Laser scanner for nuclear-inspection safety

A Faro product story
Edited by the Manufacturingtalk editorial team May 29, 2007

The Faro Laser Scanner LS manufactured by Faro Technologies has created "Virtual Walkdowns" with 3D imaging to improve nuclear-inspection safety at Atomic Energy of Canada.

In an industry where safety is the foremost objective, Atomic Energy of Canada (AECL) needed a way to minimise a long-standing concern related to nuclear plant shutdowns: exposing inspection personnel to radiation.

During a typical "walkdown inspection", all reactor dimensions and equipment - each valve, breaker box, motor, pump, doorway, seal or other item of hardware - within the vault must be verified that it has been set up to as-designed specifications and that only approved components have been used.

Previously, that was a time-consuming process.

The Faro LS is designed to capture detailed images of big things.

It has a range of up to 76 meters and can scan in a 360deg x 320deg field of view.

At the rate of 120,000 points per second - up to 100 times faster than most time-of-flight scanners - a typical scan is collected in only 4.5 minutes, but image resolution is perhaps its most astonishing property: a typical data cloud contains 28-million pixels per scan.

Scanning the reactor with the Faro Laser Scanner LS, AECL recreated the interior of the reactor vault as a virtual environment, similar to a 3-D blueprint - everything in proportion, but much more detailed and can be walked-through virtually.

"One team will want to make sure that they can evaluate an access door, to be sure that it is wide enough to move transfer flasks in and out; another will want to see the serial numbers on pumps," noted Mark Carney of the AECL Simulation Department.

"Although the finished image is digital, it gives the same impression as a high-res photo".

That realistic 3-D image was then used as a tool to perform the required shutdown inspections, and reduced the radiation exposure.
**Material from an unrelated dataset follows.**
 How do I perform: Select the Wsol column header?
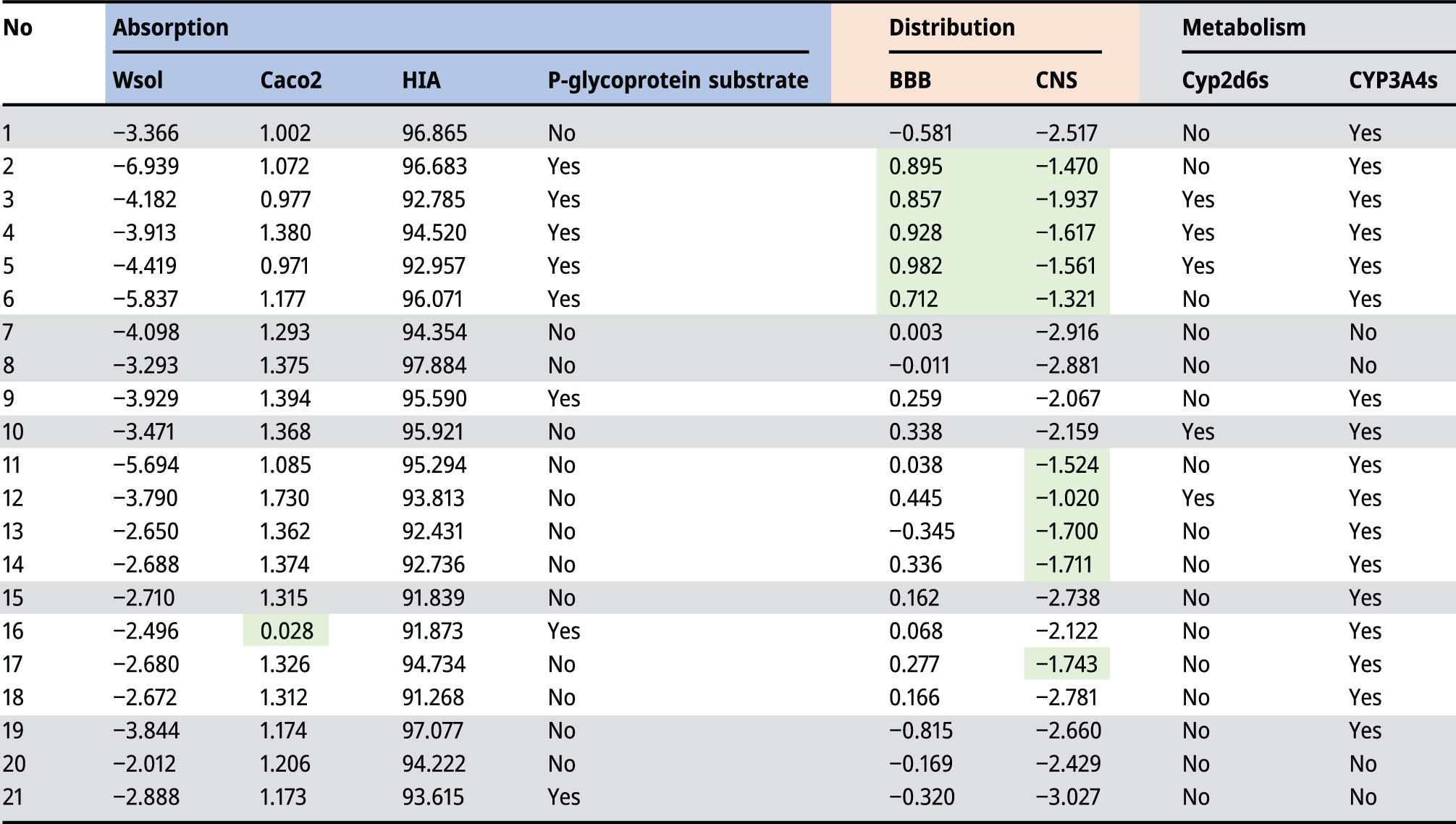[138, 80]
Before the company adopted the virtual approach, walkdowns involved a dozen or more people combing through a reactor, tape measure, note pad, and digital camera in hand.

Typically, thousands of person hours were involved collecting data.

Today, in-reactor time usually totals less than 100 hours per walkdown.

The auditing portion of the project has been streamlined, too.

Since the virtual environment is so much more accessible than the actual reactor, engineers can quickly verify that the components and dimensions are those called for in the specifications.